◆ Passage to read:
Chart Search AI Module

An OpenMRS module that lets clinicians ask natural language questions about a patient's chart and get answers with source citations.

For project background, community discussion, and roadmap, see the wiki project page.

Requirements

Java 11+
OpenMRS Platform 2.8.0+
Webservices REST module 2.44.0+
10GB+ RAM recommended (for LLM inference with the default 8B model)
Elasticsearch 8.14+ (optional, for the hybrid retrieval pipeline; the default embedding and Lucene pipelines require no external services)

Setup

1. Build

mvn package

The .omod file is in omod/target/.

2. Download the LLM model

Download Llama 3.3 8B (Q4_K_M quantization) in GGUF format (~5GB) from Hugging Face.

Place the .gguf file inside the OpenMRS application data directory (e.g., <openmrs-application-data-directory>/chartsearchai/). Model paths are resolved relative to this directory for security.

Available models:

Model	RAM Needed	Chat Template	Download
Llama 3.2 3B	~6GB total	`llama3`	GGUF
MedGemma 4B	~5GB total	`gemma`	GGUF
Llama 3.3 8B (default)	~10GB total	`llama3`	GGUF
Mistral Nemo 12B	~12GB total	`mistral`	GGUF

MedGemma is a medical-domain fine-tune of Gemma 3 by Google, trained on clinical text comprehension — it may produce more accurate clinical answers than general-purpose models of similar size. Larger models produce more accurate answers with better instruction following. Smaller models use less RAM but may produce lower quality responses. To switch models, update chartsearchai.llm.modelFilePath and chartsearchai.llm.chatTemplate — no rebuild needed.

3. Download the embedding model

If embedding pre-filtering is enabled (default), download the all-MiniLM-L6-v2 ONNX model (~90MB) from Hugging Face. You need both model.onnx and vocab.txt from the repository.

Place them alongside the LLM model (e.g., <openmrs-application-data-directory>/chartsearchai/).

◆ Your goal: According to the Chart Search AI module page, which two files do you need from the all-MiniLM-L6-v2 embedding model repository?

◆ Data excerpt:
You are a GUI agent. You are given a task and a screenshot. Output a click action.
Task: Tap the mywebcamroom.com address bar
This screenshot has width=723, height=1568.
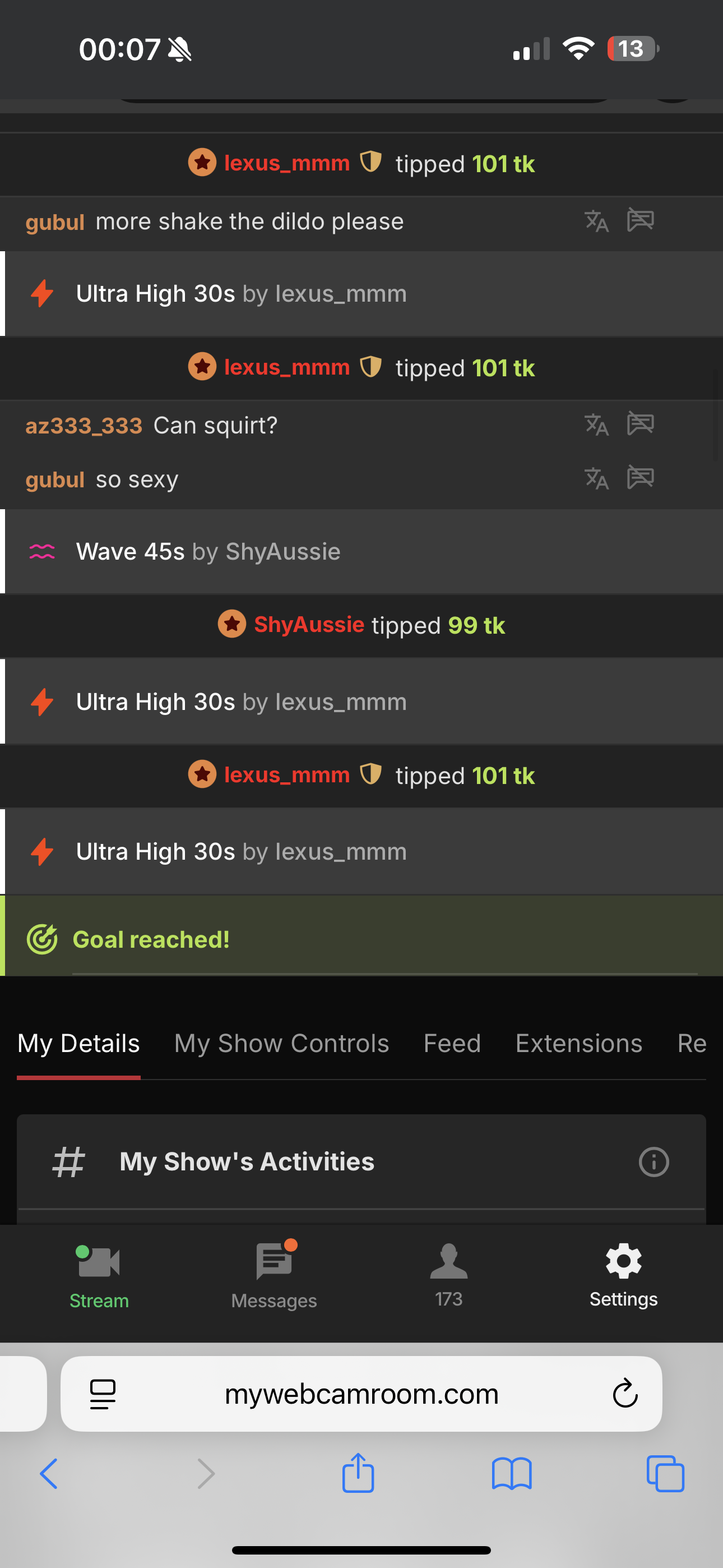coord(361,1393)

◆ Solved problem: model.onnx and vocab.txt